Gardening Lists
Who needs a list to be well-organised in the garden? Or to sit down at the end of the day and feel a sense of accomplishment? Hello! We gardeners are so deeply in tune with the songs and rhythms of nature. We know exactly what need to be done...
Writing a List in the Garden
Lists are tricks. They're often made deliberately vague, so that vital boxes can be ticked, come what may. False feelings of pride and accomplishment are easily created - well-ticked, completed lists are the perfect excuse for zooming to the nursery to buy a new plant reward.
Weeding - On the List?
List content is a worry. Take the list item 'Do some weeding'. Any half analytical gardener will immediately be asking - Where? What scale of weed? Fussy weeding of tiny little weeds barely showing past their baby leaves? Or large broom and gorse monsters needing two hands and help from the axe? Faced with such a sloppy directive, a free spirited gardener is inclined to rebel and do no weeding at all!
A Good List?
It is a well-known fact that the human mind rejects any list with more than seven items on it. Give any gardener a pencil and they could, in theory, write down at least fifty things they need to do in their garden. But why then would they want to read it? This would take far too long.
Writing Another List
Uber Lists
So the answer must lie in sub-lists, and uber-lists.
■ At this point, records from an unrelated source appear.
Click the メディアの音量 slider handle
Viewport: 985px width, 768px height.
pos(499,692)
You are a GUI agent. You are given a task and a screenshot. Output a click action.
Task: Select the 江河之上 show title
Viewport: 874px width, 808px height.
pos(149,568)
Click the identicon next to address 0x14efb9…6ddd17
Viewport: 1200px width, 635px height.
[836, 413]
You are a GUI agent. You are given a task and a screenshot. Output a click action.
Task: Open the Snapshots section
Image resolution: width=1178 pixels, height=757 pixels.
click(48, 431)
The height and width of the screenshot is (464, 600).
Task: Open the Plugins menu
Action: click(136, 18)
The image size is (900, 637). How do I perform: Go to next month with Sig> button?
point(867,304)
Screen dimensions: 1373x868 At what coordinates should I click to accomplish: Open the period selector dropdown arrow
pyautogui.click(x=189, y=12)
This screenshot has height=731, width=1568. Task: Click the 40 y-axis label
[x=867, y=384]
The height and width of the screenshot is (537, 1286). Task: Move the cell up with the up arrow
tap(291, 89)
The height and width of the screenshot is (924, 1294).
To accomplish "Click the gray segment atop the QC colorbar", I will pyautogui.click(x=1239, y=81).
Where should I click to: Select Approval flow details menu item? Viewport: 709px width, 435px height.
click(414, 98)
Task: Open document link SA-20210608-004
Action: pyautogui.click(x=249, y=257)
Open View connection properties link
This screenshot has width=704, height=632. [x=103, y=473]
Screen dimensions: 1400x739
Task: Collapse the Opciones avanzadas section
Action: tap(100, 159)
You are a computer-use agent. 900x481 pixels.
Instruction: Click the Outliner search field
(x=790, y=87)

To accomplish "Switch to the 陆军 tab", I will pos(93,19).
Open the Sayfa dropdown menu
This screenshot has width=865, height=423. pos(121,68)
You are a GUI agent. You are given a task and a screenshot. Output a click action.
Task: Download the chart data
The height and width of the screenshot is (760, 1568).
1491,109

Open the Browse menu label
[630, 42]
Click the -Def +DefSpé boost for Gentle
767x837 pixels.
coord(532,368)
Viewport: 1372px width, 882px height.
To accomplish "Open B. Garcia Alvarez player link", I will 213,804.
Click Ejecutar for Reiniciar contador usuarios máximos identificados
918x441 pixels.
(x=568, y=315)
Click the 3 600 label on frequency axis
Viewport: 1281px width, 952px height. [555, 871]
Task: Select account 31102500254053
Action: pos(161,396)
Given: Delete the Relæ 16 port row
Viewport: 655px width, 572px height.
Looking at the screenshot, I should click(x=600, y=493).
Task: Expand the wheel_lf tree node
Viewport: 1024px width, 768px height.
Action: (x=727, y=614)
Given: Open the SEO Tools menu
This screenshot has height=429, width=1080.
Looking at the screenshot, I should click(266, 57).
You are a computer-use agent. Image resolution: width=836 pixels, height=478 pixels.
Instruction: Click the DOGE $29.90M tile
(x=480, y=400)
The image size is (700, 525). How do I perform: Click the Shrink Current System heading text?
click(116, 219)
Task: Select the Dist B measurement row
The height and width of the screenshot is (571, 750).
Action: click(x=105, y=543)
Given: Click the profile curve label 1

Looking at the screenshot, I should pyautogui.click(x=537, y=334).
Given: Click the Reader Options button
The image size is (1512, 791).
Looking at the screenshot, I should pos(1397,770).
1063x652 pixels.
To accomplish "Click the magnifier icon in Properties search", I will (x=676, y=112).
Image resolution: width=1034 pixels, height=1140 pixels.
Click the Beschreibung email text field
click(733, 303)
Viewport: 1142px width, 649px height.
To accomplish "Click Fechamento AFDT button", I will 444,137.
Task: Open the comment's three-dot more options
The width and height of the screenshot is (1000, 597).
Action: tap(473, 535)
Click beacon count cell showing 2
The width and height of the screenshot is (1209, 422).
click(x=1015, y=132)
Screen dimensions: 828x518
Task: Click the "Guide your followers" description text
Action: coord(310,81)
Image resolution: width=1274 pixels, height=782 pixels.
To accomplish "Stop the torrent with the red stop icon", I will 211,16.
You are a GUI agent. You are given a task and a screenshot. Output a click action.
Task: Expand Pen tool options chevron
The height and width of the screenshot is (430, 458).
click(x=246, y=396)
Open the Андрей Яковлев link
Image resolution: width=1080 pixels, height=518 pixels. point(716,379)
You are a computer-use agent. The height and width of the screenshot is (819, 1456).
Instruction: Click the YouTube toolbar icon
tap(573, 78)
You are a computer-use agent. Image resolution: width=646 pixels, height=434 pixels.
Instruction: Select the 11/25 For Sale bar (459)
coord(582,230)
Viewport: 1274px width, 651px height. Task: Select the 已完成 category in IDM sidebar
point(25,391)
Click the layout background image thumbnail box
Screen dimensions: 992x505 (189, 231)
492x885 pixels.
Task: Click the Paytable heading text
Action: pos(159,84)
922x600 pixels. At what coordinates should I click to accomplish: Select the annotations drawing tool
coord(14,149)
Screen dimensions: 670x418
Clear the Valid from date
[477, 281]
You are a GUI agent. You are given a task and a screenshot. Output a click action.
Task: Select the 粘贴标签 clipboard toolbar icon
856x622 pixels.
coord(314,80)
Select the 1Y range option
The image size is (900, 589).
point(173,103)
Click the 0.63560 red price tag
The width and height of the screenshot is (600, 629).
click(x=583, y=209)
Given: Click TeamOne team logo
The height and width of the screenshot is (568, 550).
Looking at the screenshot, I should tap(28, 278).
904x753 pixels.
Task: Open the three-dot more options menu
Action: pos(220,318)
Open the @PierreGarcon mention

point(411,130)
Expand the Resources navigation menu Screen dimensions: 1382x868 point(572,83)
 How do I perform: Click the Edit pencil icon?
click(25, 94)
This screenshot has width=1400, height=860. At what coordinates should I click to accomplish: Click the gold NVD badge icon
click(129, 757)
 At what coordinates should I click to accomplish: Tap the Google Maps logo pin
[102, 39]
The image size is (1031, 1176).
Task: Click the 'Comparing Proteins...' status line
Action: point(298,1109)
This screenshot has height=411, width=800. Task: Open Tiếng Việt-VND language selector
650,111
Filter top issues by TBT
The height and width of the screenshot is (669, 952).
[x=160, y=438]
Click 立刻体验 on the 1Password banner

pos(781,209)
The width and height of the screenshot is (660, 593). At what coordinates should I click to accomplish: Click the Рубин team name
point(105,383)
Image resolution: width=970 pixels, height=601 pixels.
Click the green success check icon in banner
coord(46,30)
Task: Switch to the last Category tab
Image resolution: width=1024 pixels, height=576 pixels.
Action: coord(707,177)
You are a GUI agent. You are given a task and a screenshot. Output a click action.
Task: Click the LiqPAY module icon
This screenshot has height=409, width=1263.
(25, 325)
How complicated this is already getting! Is there a place for lists with general headings and descriptive paragraphs, where the greater details can be displayed? Gardening should be kept simple - shouldn't it?
Smart Goals
Lists are actually goal-setting exercises in disguise, and as such the items need to be smart goals. They must be attainable, yet they must encourage the gardener to strive more, to reach outside her (or his) comfort zone.
My comfort zone is set in concrete - more than three hours of anything and I'm starting to sulk and call for a coffee break. I'm not interested in branching out into hydroponic tomatoes, hybridising rhododendrons, or building a maze - though on second thoughts a maze of Pittosporums would be fun...
Fantasy Lists
Gardeners are imaginative folk, and many of us spend time in the fantasy garden word where weeds are benign and plants have just enough of everything they need. Our lists, accordingly, can be full of warm, fuzzy make-believe! See if you can spot the fantasy factors in the following list:
- Buy fifty large-leafed rhododendrons.
- Prepare new iris bed, order in rainbow-coloured irises, and plant in proper order - red, orange, yellow, green, blue, indigo, violet.
- Dig large new pond.
- Weed all oxalis out of garden.
Well - how many fantastical impossibles did you spot?
Rainbow Irises
But the lists I like best, and absolutely refuse to give up, are the plant-purchasing lists.
Gardener Writing
Plant Purchasing Lists
I stop in one garden area with scruffy notebook and pencil, and whenever I see a bad gap I try to thoughtfully choose a suitable plant to fill it. To give plant lists a sense of fun, cost is never considered - just the angle of sun, prevailing wind, soil type, and the personal plant phase I happen to be experiencing at that moment. For example, the Yellow Roses phase, the Spring Blossom and Little Maples phase, the Hostas and Heucheras phase...
During my Lavender phase late last summer, five dollar lavenders of every type and colour popped up everywhere, as the result of such a list. They were hurriedly regathered and replanted together by Rusty's dog kennel the following spring. Hmm...
Lists of Verbs
My gardening lists tend to be boring and repetitive, featuring the same garden verbs. Each gardening season gives birth to the same problems (and weeds), and each part of the garden has the same seasonal needs. 'Weeding' is the big all-year-round one, followed by 'cleaning up', 'clearing', and 'raking'. In the summer 'watering' and 'dead-heading' are popular, in the autumn 'pruning' and 'burning'. Boring and repetitive - hmm...
Over Ten Thousand Lists in This Gardening Journal
There are over ten thousand lists in my gardening journal. I could easily recycle all of them each year. Then maybe I could assemble a list of all the reasons why I'm not going to write any more!